Figure 3: PML-RARA oncoprotein in the regulation of miR-342 and Let7c and cellular processes affected in AML.
miR-107 is a target the transcription factor NFI-A [34], which participates with C/EBPa in the suppression in the human granulopoietic lineage differentiation, and in the contribution of miR-223 to the NFI-A transcriptional regulation [35]. miR-342 is associated in the stimulate of granulocytic differentiation [36]. Interestingly, the target of miR-342 is MEIS1, MEIS1is a member of the TALE family of homeodomain genes, which they are closely related with the normal hematopoiesis [37]. The importance of MEIS1 in human leukemogenesis was underscored by the finding that it was frequently up-regulated in AML and ALL samples [38,39]. Besides, it is known that let-7 family members are involved in differentiation and development, as well as in anti proliferative functions, by targeting the RAS oncogene and the non-histone DNA binding protein HMGA2 [40,41]
AF9-MLL; t(9;11)(p22;q23)
The t(9;11) that results in fusion of the MLL gene at 11q23 and the AF9 gene at 9p22. At the molecular level, t(9;11)(p22;q23) have different fusion types resulting from various breakpoints within the MLL and AF9 break point cluster regions. All fusion types cause expression of an aberrant chimeric mRNA consisting of a 5´-MLL portion and a 3´-AF9 portion [42-44]. Patients with MLL-rearranged AML are often associated with poor prognosis, and effective targeted therapies are not available [45,46]. Dysregulation of miRNAs has been frequently observed in AML, including those carrying MLLrearrangements (Table 1) [13,47,48].
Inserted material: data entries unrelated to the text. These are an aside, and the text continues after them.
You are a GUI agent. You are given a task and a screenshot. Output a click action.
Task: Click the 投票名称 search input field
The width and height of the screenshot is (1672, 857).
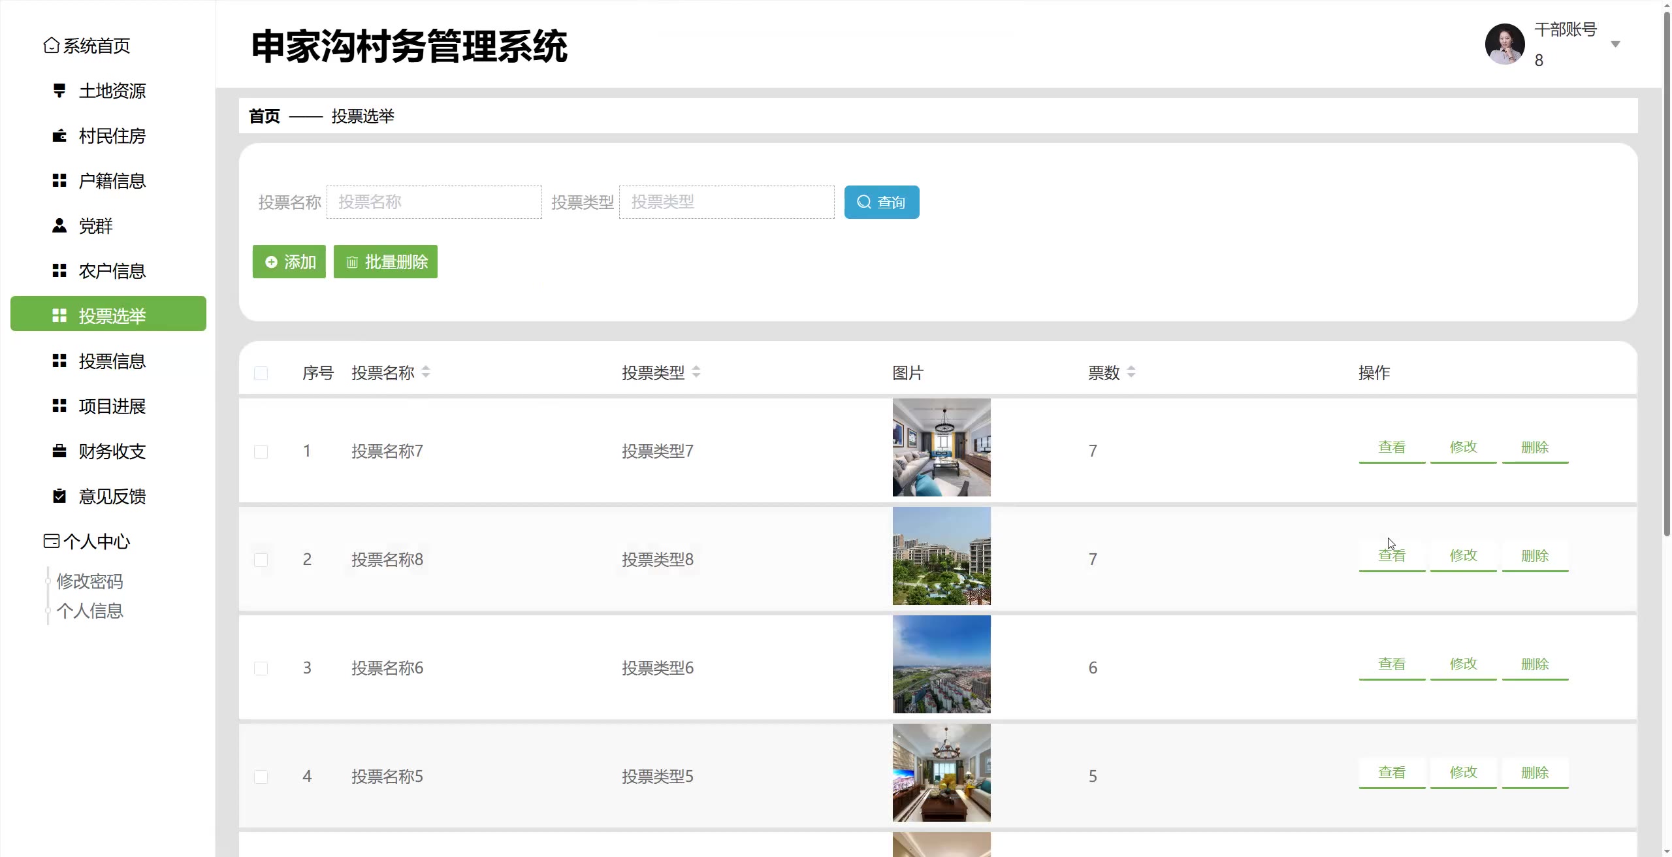click(434, 202)
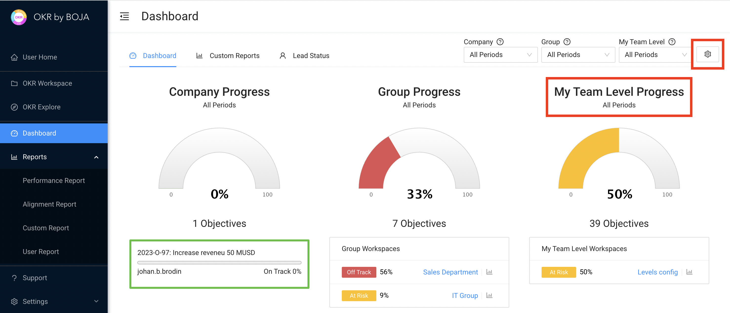Click the sidebar collapse hamburger icon
The image size is (730, 313).
pyautogui.click(x=124, y=16)
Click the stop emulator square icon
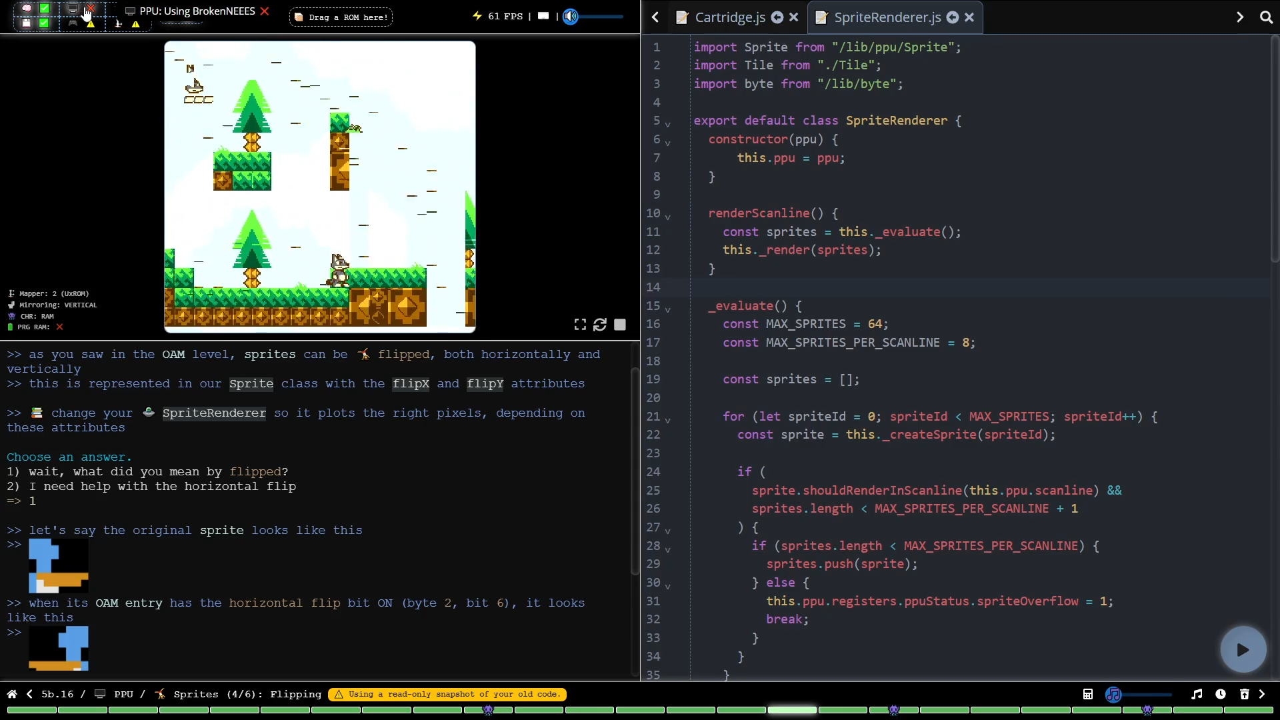Image resolution: width=1280 pixels, height=720 pixels. [x=620, y=325]

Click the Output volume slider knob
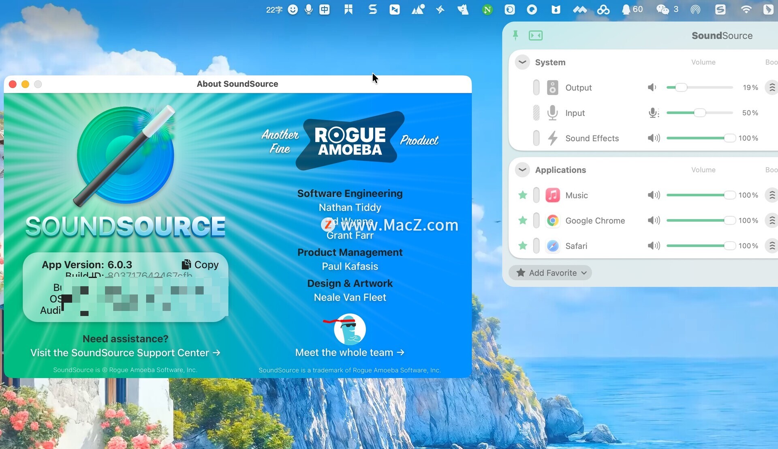click(681, 88)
Table 1: miRNAs expression in rearrangements-positive AML.
The microRNA miR-150, a critical regulator of hematopoiesis, it was observed a downregulation of miR-150 in MLL-AF9-leukemia, besides that miR-150 down-regulates Myb expression in large part by directly targeting its 3´-UTR [48]. Bcl-2, an anti-apoptotic protein known to be regulated by c-Myb, which it has been, reported up regulated in MLL-AF9 leukemia [49]. The MLL-AF9 oncogene blocks apoptosis by inhibition of miR-150 and regulate the Myb and Bcl2 expression in AML (Figure 4). Therefore, the miR-150- dependent derepression of Myb, is an important contributor to the transformation process induced in MLL-AF9AML.
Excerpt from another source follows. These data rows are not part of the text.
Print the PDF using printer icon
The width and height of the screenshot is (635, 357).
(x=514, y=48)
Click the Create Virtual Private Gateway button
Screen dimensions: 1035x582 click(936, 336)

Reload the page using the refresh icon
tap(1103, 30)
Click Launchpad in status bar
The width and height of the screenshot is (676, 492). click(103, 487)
Figure 4: AF9-MLL oncoprotein in the regulation of miR-150, miR-424 and miR-503 and cellular processes affected in AML.
miR-424 and miR-503 are miRNAs that are repressed by the MLLAF9 leukemogenic fusion (Table 1) [47]. Both of these microRNAs directly target cell-cycle (and cell-cycle regulators. Likewise, it was observed that miR-424 and miR-503 down regulate the antidifferentiative miR-9 by targeting a site in its primary transcript (Figure 4), miR-9 was found up regulated in MLL-AF9-positive cells [47]. This data suggest the combined effects of multiple microRNAs and MLL-AF9 oncogene in acute myeloid leukemia.


In summary, we have highlighted a broad network of miRNA expression in human acute myeloid leukemia. Some have oncogenic activity while others a have tumor suppressive role. miRNAs may be used as new molecular targets for the development of novel therapeutic strategies. Moreover, we could use the miRNAs expression profiling to inform the clinic on diagnosis and prognosis of the AML, or may be allow for more targeted chemotherapy treatment.


J.O.N and Y.G.G. were recipients of fellowships from the Programa de Apoyo a los Estudios de Posgrado, Universidad Nacional Autónoma de México (PAEP-UNAM).